There is no mechanism in the planning system by which Berkeley can redesign and receive prior confirmation that a revised scheme will pass. The Inspector cannot give it. Historic England cannot bind itself in advance. The Rule 6 Party cannot be required to agree. The Council, which did not even determine the original application, has said it will “carefully consider next steps.” The site will sit. Another pre-application process will begin. Another application will be submitted. Another inquiry may follow. Another inspector may find the revised design still insufficiently sensitive to the conservation area.
This is not a planning system. It is a perpetual motion machine for generating professional fees and no homes.
The Parkhurst connection
This decision does not exist in isolation. PropViews has traced through two detailed pieces this year the mechanism by which the London planning system has progressively rendered brownfield residential development too complicated to come forward. The 2017 GLA SPG, the selective harvesting of the Parkhurst Road judgment, the embedding of EUV+ as the default benchmark land value, and the land market seizure that has reduced London to tracking at around five percent of its eighty-eight thousand homes-per-year target.
Yet this site came forward and the Peckham decision is that mechanism meeting heritage policy. Because despite the flattening of land values, the viability framework still can’t achieve anything more than zero affordable housing . The development plan says thirty-five percent is the minimum required. Those two statements cannot simultaneously be true, and the planning system has no mechanism for resolving the contradiction except to refuse the scheme and invite the developer to try again. Meanwhile the Inspector acknowledges in paragraph 107 “a critical need to provide new homes of all tenures for Londoners urgently and at scale,” gives it substantial weight, and refuses the scheme anyway.
The generational opportunity referenced in site allocation policy NSP74 — a phrase the Inspector himself deploys in his conclusions — has been deferred to a future generation that will inherit a more expensive site, a more entrenched heritage lobby, higher construction costs, and the same clocktower. Industry estimates suggest the cost of building a home has increased by almost fifty percent over the past five years, while average house prices have risen by twelve percent. The viability gap that made zero affordable housing the honest answer in 2026 will be wider, not narrower, when the next application is submitted.

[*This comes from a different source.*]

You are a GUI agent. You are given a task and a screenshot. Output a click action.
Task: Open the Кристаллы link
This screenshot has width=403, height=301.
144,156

The fiction of the housing allocation
There is a point that has not been made in any of the coverage of this decision — not in the Times, not in the Spectator, not in any LinkedIn thread — and it is the most damaging one of all in my humble opinion.
The Inspector has simultaneously found three things. First, that the site cannot viably deliver the affordable housing the development plan requires — Southwark’s own assessment put the maximum at zero. Second, that the density needed to make the numbers work causes unacceptable heritage harm to the conservation area. Third, that a better design could theoretically be achieved — without specifying what it looks like, how it pencils, or who will build it.
Those three findings do not produce a path to delivery. They produce a site that is allocated but permanently undeliverable.
This matters because the Aylesham Centre continues to sit in Southwark’s housing trajectory. It counts toward the council’s five-year land supply. It flatters the Housing Delivery Test numbers. It allows Southwark to claim a deliverable pipeline that the Inspector’s own decision has just demonstrated does not exist. The allocation says 850 homes. The viability evidence says zero affordable at any density the heritage framework will accept. The site contributes nothing to London’s housing supply except the appearance of supply on a spreadsheet.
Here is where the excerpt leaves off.